### INSTRUCTIONS FOR THE TASK
Set down the data again word for word. Skip any pictures.

Source records
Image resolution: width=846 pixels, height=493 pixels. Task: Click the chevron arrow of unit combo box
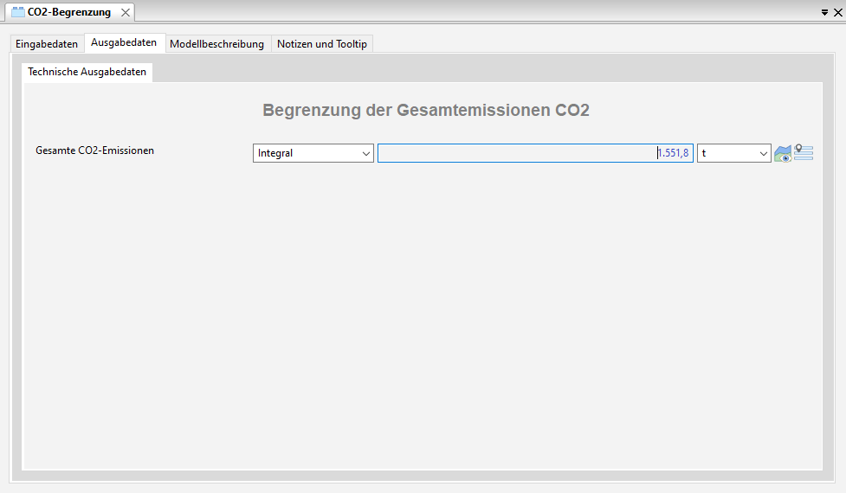(763, 153)
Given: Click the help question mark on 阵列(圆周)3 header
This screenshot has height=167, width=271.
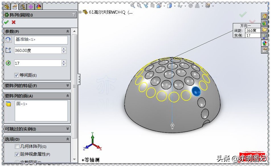Looking at the screenshot, I should [x=74, y=15].
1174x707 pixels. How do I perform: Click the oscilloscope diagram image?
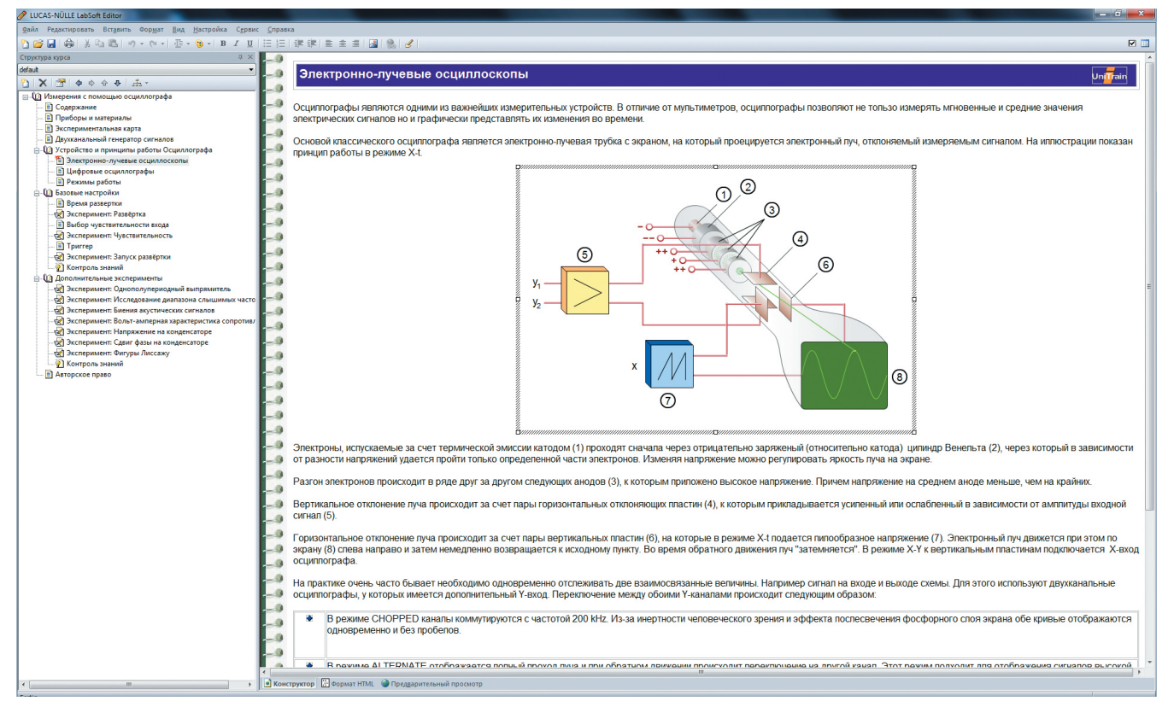click(x=716, y=300)
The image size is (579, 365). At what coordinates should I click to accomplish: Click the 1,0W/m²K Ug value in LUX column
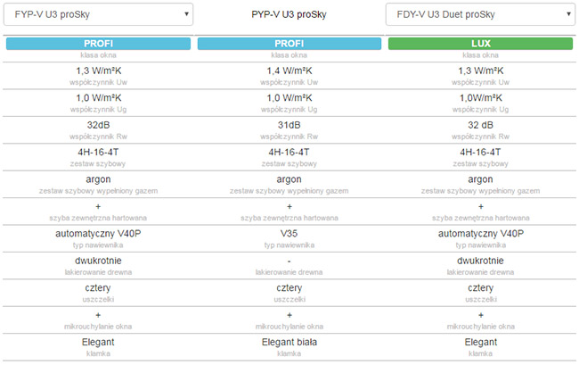480,98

### SOLUTION
Image resolution: width=846 pixels, height=493 pixels. Task: Click the chevron arrow of unit combo box
(763, 153)
Given: Click the help question mark on 阵列(圆周)3 header
This screenshot has height=167, width=271.
Looking at the screenshot, I should [x=74, y=15].
1174x707 pixels. How do I perform: Click the oscilloscope diagram image?
click(x=716, y=300)
The image size is (579, 365). At what coordinates should I click to accomplish: Click the 1,0W/m²K Ug value in LUX column
480,98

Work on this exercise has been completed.